Retype all of the lines below with no changes.

[Stored items]
——————————

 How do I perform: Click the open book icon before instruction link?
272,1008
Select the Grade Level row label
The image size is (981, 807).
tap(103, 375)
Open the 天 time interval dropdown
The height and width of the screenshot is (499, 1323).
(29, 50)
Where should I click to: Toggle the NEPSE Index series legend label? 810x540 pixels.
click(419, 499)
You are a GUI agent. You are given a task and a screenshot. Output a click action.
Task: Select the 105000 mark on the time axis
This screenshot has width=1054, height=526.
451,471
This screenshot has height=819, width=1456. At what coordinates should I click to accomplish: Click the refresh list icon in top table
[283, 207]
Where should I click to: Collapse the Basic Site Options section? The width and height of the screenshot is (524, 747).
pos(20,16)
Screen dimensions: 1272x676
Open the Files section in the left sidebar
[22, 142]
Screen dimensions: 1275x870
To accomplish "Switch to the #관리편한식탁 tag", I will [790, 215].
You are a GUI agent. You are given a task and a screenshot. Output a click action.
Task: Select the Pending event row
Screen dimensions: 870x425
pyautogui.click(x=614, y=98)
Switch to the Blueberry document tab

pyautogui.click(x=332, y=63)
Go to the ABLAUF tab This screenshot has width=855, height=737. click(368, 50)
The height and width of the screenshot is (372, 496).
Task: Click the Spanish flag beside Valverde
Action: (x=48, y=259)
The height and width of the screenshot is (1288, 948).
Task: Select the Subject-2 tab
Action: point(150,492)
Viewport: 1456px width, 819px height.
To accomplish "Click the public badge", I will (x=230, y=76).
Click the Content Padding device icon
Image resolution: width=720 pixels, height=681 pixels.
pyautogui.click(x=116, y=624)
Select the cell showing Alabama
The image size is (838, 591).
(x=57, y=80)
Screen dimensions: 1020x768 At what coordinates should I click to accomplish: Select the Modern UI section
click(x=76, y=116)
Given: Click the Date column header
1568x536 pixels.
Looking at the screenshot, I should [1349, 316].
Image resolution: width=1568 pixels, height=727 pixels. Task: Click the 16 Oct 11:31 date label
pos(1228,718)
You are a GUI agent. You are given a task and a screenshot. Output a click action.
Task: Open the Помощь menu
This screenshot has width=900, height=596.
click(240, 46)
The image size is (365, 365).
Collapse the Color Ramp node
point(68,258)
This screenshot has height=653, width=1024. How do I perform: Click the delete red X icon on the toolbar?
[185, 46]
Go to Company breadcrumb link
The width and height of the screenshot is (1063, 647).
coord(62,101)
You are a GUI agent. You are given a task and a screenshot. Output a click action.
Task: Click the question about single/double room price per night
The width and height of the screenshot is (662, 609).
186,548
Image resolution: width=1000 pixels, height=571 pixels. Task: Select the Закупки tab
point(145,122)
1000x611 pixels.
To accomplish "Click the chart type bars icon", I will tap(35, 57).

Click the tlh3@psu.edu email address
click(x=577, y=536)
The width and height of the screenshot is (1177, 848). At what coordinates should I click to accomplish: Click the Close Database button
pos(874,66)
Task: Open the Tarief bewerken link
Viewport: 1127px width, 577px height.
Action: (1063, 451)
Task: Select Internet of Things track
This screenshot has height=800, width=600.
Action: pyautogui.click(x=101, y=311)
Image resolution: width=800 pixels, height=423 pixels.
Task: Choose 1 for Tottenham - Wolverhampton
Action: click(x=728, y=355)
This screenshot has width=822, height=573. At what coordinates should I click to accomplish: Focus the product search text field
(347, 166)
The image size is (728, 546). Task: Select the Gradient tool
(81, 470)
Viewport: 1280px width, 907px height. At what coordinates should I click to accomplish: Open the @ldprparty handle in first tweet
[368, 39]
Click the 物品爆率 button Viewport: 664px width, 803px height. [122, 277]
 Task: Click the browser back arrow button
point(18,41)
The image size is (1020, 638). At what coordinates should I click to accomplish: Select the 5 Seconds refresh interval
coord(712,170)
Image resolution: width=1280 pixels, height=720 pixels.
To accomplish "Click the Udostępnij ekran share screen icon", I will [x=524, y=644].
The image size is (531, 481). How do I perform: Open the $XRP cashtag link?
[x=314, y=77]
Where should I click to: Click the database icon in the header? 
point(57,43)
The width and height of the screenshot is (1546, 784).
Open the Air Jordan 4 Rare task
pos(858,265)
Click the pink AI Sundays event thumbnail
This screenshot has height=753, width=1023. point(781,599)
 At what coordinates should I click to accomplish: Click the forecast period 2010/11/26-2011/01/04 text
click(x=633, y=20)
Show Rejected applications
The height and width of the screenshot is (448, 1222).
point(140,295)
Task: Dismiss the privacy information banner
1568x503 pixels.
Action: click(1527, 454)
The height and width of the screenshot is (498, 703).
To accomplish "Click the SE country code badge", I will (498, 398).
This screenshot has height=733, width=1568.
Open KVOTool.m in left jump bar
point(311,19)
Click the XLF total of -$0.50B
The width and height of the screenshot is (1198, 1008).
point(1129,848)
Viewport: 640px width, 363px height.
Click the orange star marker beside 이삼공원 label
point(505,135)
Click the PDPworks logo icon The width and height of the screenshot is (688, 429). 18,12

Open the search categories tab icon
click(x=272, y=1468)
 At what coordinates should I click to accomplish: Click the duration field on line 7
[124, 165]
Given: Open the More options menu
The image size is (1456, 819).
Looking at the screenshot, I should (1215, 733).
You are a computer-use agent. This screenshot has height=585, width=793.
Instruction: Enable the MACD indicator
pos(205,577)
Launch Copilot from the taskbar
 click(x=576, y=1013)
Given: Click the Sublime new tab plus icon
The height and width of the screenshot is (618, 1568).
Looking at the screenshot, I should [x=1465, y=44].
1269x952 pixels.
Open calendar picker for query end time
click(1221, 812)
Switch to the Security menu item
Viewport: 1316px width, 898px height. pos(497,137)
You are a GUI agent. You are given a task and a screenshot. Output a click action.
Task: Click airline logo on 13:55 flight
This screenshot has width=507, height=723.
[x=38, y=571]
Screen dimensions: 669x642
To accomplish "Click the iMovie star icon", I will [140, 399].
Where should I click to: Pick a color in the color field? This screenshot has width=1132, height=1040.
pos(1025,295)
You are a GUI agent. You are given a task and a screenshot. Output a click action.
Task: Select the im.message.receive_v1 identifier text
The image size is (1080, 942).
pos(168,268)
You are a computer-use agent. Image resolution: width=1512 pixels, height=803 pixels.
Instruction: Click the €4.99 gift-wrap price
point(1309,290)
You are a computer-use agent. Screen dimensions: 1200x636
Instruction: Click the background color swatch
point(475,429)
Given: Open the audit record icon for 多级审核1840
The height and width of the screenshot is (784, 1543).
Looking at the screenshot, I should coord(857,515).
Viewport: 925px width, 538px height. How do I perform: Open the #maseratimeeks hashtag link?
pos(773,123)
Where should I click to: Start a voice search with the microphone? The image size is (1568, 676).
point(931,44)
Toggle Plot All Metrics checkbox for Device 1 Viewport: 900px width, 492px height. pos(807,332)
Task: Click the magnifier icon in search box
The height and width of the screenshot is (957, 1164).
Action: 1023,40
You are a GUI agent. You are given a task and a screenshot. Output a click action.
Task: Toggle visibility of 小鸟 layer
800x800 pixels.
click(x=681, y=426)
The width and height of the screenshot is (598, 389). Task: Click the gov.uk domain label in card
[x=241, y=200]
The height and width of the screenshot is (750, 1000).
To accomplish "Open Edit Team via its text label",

——————————

WRITTEN SOLUTION:
 How do I perform: Click the open book icon before instruction link?
272,1008
Select the Grade Level row label
The image size is (981, 807).
tap(103, 375)
Open the 天 time interval dropdown
The height and width of the screenshot is (499, 1323).
(29, 50)
Where should I click to: Toggle the NEPSE Index series legend label? 810x540 pixels.
click(419, 499)
You are a GUI agent. You are given a task and a screenshot. Output a click action.
Task: Select the 105000 mark on the time axis
This screenshot has width=1054, height=526.
451,471
This screenshot has height=819, width=1456. At what coordinates should I click to accomplish: Click the refresh list icon in top table
[283, 207]
Where should I click to: Collapse the Basic Site Options section? The width and height of the screenshot is (524, 747).
pos(20,16)
Screen dimensions: 1272x676
Open the Files section in the left sidebar
[22, 142]
Screen dimensions: 1275x870
To accomplish "Switch to the #관리편한식탁 tag", I will [790, 215].
You are a GUI agent. You are given a task and a screenshot. Output a click action.
Task: Select the Pending event row
Screen dimensions: 870x425
pyautogui.click(x=614, y=98)
Switch to the Blueberry document tab

pyautogui.click(x=332, y=63)
Go to the ABLAUF tab This screenshot has width=855, height=737. click(368, 50)
The height and width of the screenshot is (372, 496).
Task: Click the Spanish flag beside Valverde
Action: (x=48, y=259)
The height and width of the screenshot is (1288, 948).
Task: Select the Subject-2 tab
Action: point(150,492)
Viewport: 1456px width, 819px height.
To accomplish "Click the public badge", I will (x=230, y=76).
Click the Content Padding device icon
Image resolution: width=720 pixels, height=681 pixels.
pyautogui.click(x=116, y=624)
Select the cell showing Alabama
The image size is (838, 591).
(x=57, y=80)
Screen dimensions: 1020x768 At what coordinates should I click to accomplish: Select the Modern UI section
click(x=76, y=116)
Given: Click the Date column header
1568x536 pixels.
Looking at the screenshot, I should [1349, 316].
Image resolution: width=1568 pixels, height=727 pixels. Task: Click the 16 Oct 11:31 date label
pos(1228,718)
You are a GUI agent. You are given a task and a screenshot. Output a click action.
Task: Open the Помощь menu
This screenshot has width=900, height=596.
click(240, 46)
The image size is (365, 365).
Collapse the Color Ramp node
point(68,258)
This screenshot has height=653, width=1024. How do I perform: Click the delete red X icon on the toolbar?
[185, 46]
Go to Company breadcrumb link
The width and height of the screenshot is (1063, 647).
coord(62,101)
You are a GUI agent. You are given a task and a screenshot. Output a click action.
Task: Click the question about single/double room price per night
The width and height of the screenshot is (662, 609).
186,548
Image resolution: width=1000 pixels, height=571 pixels. Task: Select the Закупки tab
point(145,122)
1000x611 pixels.
To accomplish "Click the chart type bars icon", I will tap(35, 57).

Click the tlh3@psu.edu email address
click(x=577, y=536)
The width and height of the screenshot is (1177, 848). At what coordinates should I click to accomplish: Click the Close Database button
pos(874,66)
Task: Open the Tarief bewerken link
Viewport: 1127px width, 577px height.
Action: (1063, 451)
Task: Select Internet of Things track
This screenshot has height=800, width=600.
Action: pyautogui.click(x=101, y=311)
Image resolution: width=800 pixels, height=423 pixels.
Task: Choose 1 for Tottenham - Wolverhampton
Action: click(x=728, y=355)
This screenshot has width=822, height=573. At what coordinates should I click to accomplish: Focus the product search text field
(347, 166)
The image size is (728, 546). Task: Select the Gradient tool
(81, 470)
Viewport: 1280px width, 907px height. At what coordinates should I click to accomplish: Open the @ldprparty handle in first tweet
[368, 39]
Click the 物品爆率 button Viewport: 664px width, 803px height. [122, 277]
 Task: Click the browser back arrow button
point(18,41)
The image size is (1020, 638). At what coordinates should I click to accomplish: Select the 5 Seconds refresh interval
coord(712,170)
Image resolution: width=1280 pixels, height=720 pixels.
To accomplish "Click the Udostępnij ekran share screen icon", I will [x=524, y=644].
The image size is (531, 481). How do I perform: Open the $XRP cashtag link?
[x=314, y=77]
Where should I click to: Click the database icon in the header? 
point(57,43)
The width and height of the screenshot is (1546, 784).
Open the Air Jordan 4 Rare task
pos(858,265)
Click the pink AI Sundays event thumbnail
This screenshot has height=753, width=1023. point(781,599)
 At what coordinates should I click to accomplish: Click the forecast period 2010/11/26-2011/01/04 text
click(x=633, y=20)
Show Rejected applications
The height and width of the screenshot is (448, 1222).
point(140,295)
Task: Dismiss the privacy information banner
1568x503 pixels.
Action: click(1527, 454)
The height and width of the screenshot is (498, 703).
To accomplish "Click the SE country code badge", I will (498, 398).
This screenshot has height=733, width=1568.
Open KVOTool.m in left jump bar
point(311,19)
Click the XLF total of -$0.50B
The width and height of the screenshot is (1198, 1008).
point(1129,848)
Viewport: 640px width, 363px height.
Click the orange star marker beside 이삼공원 label
point(505,135)
Click the PDPworks logo icon The width and height of the screenshot is (688, 429). 18,12

Open the search categories tab icon
click(x=272, y=1468)
 At what coordinates should I click to accomplish: Click the duration field on line 7
[124, 165]
Given: Open the More options menu
The image size is (1456, 819).
Looking at the screenshot, I should (1215, 733).
You are a computer-use agent. This screenshot has height=585, width=793.
Instruction: Enable the MACD indicator
pos(205,577)
Launch Copilot from the taskbar
 click(x=576, y=1013)
Given: Click the Sublime new tab plus icon
The height and width of the screenshot is (618, 1568).
Looking at the screenshot, I should [x=1465, y=44].
1269x952 pixels.
Open calendar picker for query end time
click(1221, 812)
Switch to the Security menu item
Viewport: 1316px width, 898px height. pos(497,137)
You are a GUI agent. You are given a task and a screenshot. Output a click action.
Task: Click airline logo on 13:55 flight
This screenshot has width=507, height=723.
[x=38, y=571]
Screen dimensions: 669x642
To accomplish "Click the iMovie star icon", I will [140, 399].
Where should I click to: Pick a color in the color field? This screenshot has width=1132, height=1040.
pos(1025,295)
You are a GUI agent. You are given a task and a screenshot. Output a click action.
Task: Select the im.message.receive_v1 identifier text
The image size is (1080, 942).
pos(168,268)
You are a computer-use agent. Image resolution: width=1512 pixels, height=803 pixels.
Instruction: Click the €4.99 gift-wrap price
point(1309,290)
You are a computer-use agent. Screen dimensions: 1200x636
Instruction: Click the background color swatch
point(475,429)
Given: Open the audit record icon for 多级审核1840
The height and width of the screenshot is (784, 1543).
Looking at the screenshot, I should coord(857,515).
Viewport: 925px width, 538px height. How do I perform: Open the #maseratimeeks hashtag link?
pos(773,123)
Where should I click to: Start a voice search with the microphone? The image size is (1568, 676).
point(931,44)
Toggle Plot All Metrics checkbox for Device 1 Viewport: 900px width, 492px height. pos(807,332)
Task: Click the magnifier icon in search box
The height and width of the screenshot is (957, 1164).
Action: 1023,40
You are a GUI agent. You are given a task and a screenshot. Output a click action.
Task: Toggle visibility of 小鸟 layer
800x800 pixels.
click(x=681, y=426)
The width and height of the screenshot is (598, 389). Task: Click the gov.uk domain label in card
[x=241, y=200]
The height and width of the screenshot is (750, 1000).
To accomplish "Open Edit Team via its text label",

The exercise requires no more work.